株式会社オロは2022年9月30日、「“経営の見える化”に関する実態調査」の結果を発表した。調査期間は2022年8月26日~9月1日で、全国のIT・広告・コンサルティング業などのナレッジワーカー983名から回答を得た。調査から、「経営の見える化」を実施している企業と、実施していない企業との間で売上目標の達成率などに差が生じていることや、経営の可視化における課題が明らかとなった。

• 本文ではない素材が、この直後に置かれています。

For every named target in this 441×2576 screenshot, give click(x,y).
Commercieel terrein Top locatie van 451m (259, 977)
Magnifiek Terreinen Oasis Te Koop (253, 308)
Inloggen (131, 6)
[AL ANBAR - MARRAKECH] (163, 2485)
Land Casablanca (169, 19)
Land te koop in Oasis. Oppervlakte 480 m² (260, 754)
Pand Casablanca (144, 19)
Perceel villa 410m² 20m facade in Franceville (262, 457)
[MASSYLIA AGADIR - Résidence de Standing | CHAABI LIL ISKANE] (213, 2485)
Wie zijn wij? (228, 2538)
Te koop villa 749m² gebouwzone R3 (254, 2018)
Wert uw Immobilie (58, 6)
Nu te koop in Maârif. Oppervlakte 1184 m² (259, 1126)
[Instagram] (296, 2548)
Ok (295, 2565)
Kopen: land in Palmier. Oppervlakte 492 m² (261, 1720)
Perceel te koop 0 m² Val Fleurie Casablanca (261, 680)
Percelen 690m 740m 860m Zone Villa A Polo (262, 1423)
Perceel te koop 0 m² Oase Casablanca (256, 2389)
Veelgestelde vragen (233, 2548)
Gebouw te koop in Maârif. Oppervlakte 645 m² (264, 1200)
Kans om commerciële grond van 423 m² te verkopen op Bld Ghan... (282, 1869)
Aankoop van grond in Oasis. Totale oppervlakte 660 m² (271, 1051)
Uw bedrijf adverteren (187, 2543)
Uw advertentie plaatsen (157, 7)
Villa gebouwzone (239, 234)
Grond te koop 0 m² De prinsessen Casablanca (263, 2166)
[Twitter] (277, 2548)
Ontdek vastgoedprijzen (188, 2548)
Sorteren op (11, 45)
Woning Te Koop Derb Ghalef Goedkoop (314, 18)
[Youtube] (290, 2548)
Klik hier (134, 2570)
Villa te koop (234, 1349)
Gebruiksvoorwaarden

経営管理に「自社システム」や「ERP」を活用する企業が約4割
“経営の見える化”に取り組む企業は、そうでない企業に比べてどのような効果が得られているのだろうか。まず、オロは「自社ではどのようなシステムを活用し経営管理を行っているか」を尋ねた。すると「クラウドツールや自社独自のシステムなど複数のシステムを組み合わせている」が最多の23.3%、次いで「ERPを活用している」が16%となり、“システムやERPを経営管理に活用している”との回答の合計は39.3%だった。また、「紙帳票やExcelを活用」は19.1%で、約2割がシステムを活用していない実態も明らかとなった。ERPを活用する企業は売上目標達成度合いが高い傾向に
同社が、「経営管理の方法」と「売上目標達成度」をクロス集計し、両者の関連度を調べると、「売上目標を達成」した割合は、「ERPを活用」とした企業が67.5%で最も多くなった。以下、「複数のシステム」が61.5%、「紙帳票・Excel」が44.7%だった。経営管理にERPを活用している企業では、そうでない企業に比べて目標達成の度合いが高いことがうかがえる。なお、集計は「ERPを活用」、「クラウドツールや自社独自のシステムを複数組み合わせ活用」、「紙帳票やExcelを活用」の3つの回答について、それぞれ直近3年間の業績(売上)の目標達成具合を調査している。
“経営の見える化”を行う企業は売上目標達成度が高い
続いて同社が、「自社の経営状況を表す数字をリアルタイムで確認できる“経営の見える化”を行っているか」を尋ねると、「行っている」が26.7%、「行っていない」は49.4%という結果となったという。同社はこの回答を基に、「経営の見える化」の有無と「直近3年間の業績(売上)の目標達成具合」の関わりを探るクロス集計を行った。すると、「経営の見える化を行っている」とする企業の売上目標達成度は64.9%、「行っていない」は42.8%となり、両者には約1.5倍の差があることがわかった
“経営の見える化”が従業員エンゲージメントにも効果を発揮
さらに同社は、「経営の見える化」と「従業員エンゲージメント」の関わりを探るクロス集計を行っている。すると、経営の見える化を「行っている」企業では、「従業員エンゲージメントが高い」とする割合が64.5%だった。一方で、「行っていない」とする企業の同割合は28.4%にとどまった。経営状況の見える化は、従業員エンゲージメントの向上につながることが推測できる。“経営の見える化“への壁は「データ入力・蓄積などの運用面」や「業務の標準化」など
最後に、「自社における“経営の見える化”の障壁」について尋ねると、「データ入力・蓄積などの運用を現場に徹底させることが困難」が17.6%で最多となった。以下、「業務が標準化されておらず、データ収集が不可能」が14.6%、「人件費を含めた損益管理(プロジェクト別原価計算)の難易度が高い」が13.7%、「経営幹部が経営状況を把握していれば十分」が13.2%、「経営数字の使い方がイメージできない」が11.5%、「事業規模を考えると、“見える化”は不要」が9.5%、「売上だけ管理していればよい」が5.8%と続いた。
“経営の見える化”は売上目標の達成や社員エンゲージメント向上に寄与することが、調査結果から示唆された。経営の見える化に課題を抱える企業では、まず自社の障壁となっているものや、必要なツールなどの検討を行ってみてはいかがだろう。